+++ INPUT DATA +++

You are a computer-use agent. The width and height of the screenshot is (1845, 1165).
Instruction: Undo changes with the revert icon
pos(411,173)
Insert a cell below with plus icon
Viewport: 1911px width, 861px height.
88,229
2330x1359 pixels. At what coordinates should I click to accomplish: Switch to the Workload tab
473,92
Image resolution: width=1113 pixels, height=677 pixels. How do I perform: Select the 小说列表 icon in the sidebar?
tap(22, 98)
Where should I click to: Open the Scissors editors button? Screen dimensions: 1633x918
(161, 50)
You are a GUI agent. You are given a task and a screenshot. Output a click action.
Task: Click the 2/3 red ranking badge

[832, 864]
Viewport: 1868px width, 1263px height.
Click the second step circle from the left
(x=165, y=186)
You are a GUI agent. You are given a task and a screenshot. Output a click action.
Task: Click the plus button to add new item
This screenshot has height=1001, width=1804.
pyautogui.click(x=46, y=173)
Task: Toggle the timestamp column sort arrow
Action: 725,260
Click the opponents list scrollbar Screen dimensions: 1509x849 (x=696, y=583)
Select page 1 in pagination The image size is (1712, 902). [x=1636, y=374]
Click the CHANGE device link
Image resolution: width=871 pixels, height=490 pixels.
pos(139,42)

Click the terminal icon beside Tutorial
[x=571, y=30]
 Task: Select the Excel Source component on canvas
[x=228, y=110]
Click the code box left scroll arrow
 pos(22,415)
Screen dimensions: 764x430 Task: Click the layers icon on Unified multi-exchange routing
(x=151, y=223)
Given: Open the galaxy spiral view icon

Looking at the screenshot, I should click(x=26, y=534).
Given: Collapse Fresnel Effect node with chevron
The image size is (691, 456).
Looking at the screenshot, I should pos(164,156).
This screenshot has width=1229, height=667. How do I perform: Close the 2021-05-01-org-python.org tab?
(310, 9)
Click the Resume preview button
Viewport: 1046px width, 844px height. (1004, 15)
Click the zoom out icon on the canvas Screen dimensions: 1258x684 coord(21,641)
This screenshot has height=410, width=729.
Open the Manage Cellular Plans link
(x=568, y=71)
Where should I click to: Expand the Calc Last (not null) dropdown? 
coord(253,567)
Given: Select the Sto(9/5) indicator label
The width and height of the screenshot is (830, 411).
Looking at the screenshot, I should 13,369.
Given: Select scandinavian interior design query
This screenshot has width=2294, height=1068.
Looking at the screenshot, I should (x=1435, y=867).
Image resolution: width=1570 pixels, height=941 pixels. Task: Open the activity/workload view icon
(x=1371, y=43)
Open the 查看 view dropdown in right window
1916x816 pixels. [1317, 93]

+++

▶ WORK REQUEST
Transcribe the records in full, so that each line reads exactly as before.

▶ ANSWER FOR THIS EXERCISE
You are a computer-use agent. The width and height of the screenshot is (1845, 1165).
Instruction: Undo changes with the revert icon
pos(411,173)
Insert a cell below with plus icon
Viewport: 1911px width, 861px height.
88,229
2330x1359 pixels. At what coordinates should I click to accomplish: Switch to the Workload tab
473,92
Image resolution: width=1113 pixels, height=677 pixels. How do I perform: Select the 小说列表 icon in the sidebar?
tap(22, 98)
Where should I click to: Open the Scissors editors button? Screen dimensions: 1633x918
(161, 50)
You are a GUI agent. You are given a task and a screenshot. Output a click action.
Task: Click the 2/3 red ranking badge

[832, 864]
Viewport: 1868px width, 1263px height.
Click the second step circle from the left
(x=165, y=186)
You are a GUI agent. You are given a task and a screenshot. Output a click action.
Task: Click the plus button to add new item
This screenshot has height=1001, width=1804.
pyautogui.click(x=46, y=173)
Task: Toggle the timestamp column sort arrow
Action: 725,260
Click the opponents list scrollbar Screen dimensions: 1509x849 (x=696, y=583)
Select page 1 in pagination The image size is (1712, 902). [x=1636, y=374]
Click the CHANGE device link
Image resolution: width=871 pixels, height=490 pixels.
pos(139,42)

Click the terminal icon beside Tutorial
[x=571, y=30]
 Task: Select the Excel Source component on canvas
[x=228, y=110]
Click the code box left scroll arrow
 pos(22,415)
Screen dimensions: 764x430 Task: Click the layers icon on Unified multi-exchange routing
(x=151, y=223)
Given: Open the galaxy spiral view icon

Looking at the screenshot, I should click(x=26, y=534).
Given: Collapse Fresnel Effect node with chevron
The image size is (691, 456).
Looking at the screenshot, I should pos(164,156).
This screenshot has width=1229, height=667. How do I perform: Close the 2021-05-01-org-python.org tab?
(310, 9)
Click the Resume preview button
Viewport: 1046px width, 844px height. (1004, 15)
Click the zoom out icon on the canvas Screen dimensions: 1258x684 coord(21,641)
This screenshot has height=410, width=729.
Open the Manage Cellular Plans link
(x=568, y=71)
Where should I click to: Expand the Calc Last (not null) dropdown? 
coord(253,567)
Given: Select the Sto(9/5) indicator label
The width and height of the screenshot is (830, 411).
Looking at the screenshot, I should 13,369.
Given: Select scandinavian interior design query
This screenshot has width=2294, height=1068.
Looking at the screenshot, I should (x=1435, y=867).
Image resolution: width=1570 pixels, height=941 pixels. Task: Open the activity/workload view icon
(x=1371, y=43)
Open the 查看 view dropdown in right window
1916x816 pixels. [1317, 93]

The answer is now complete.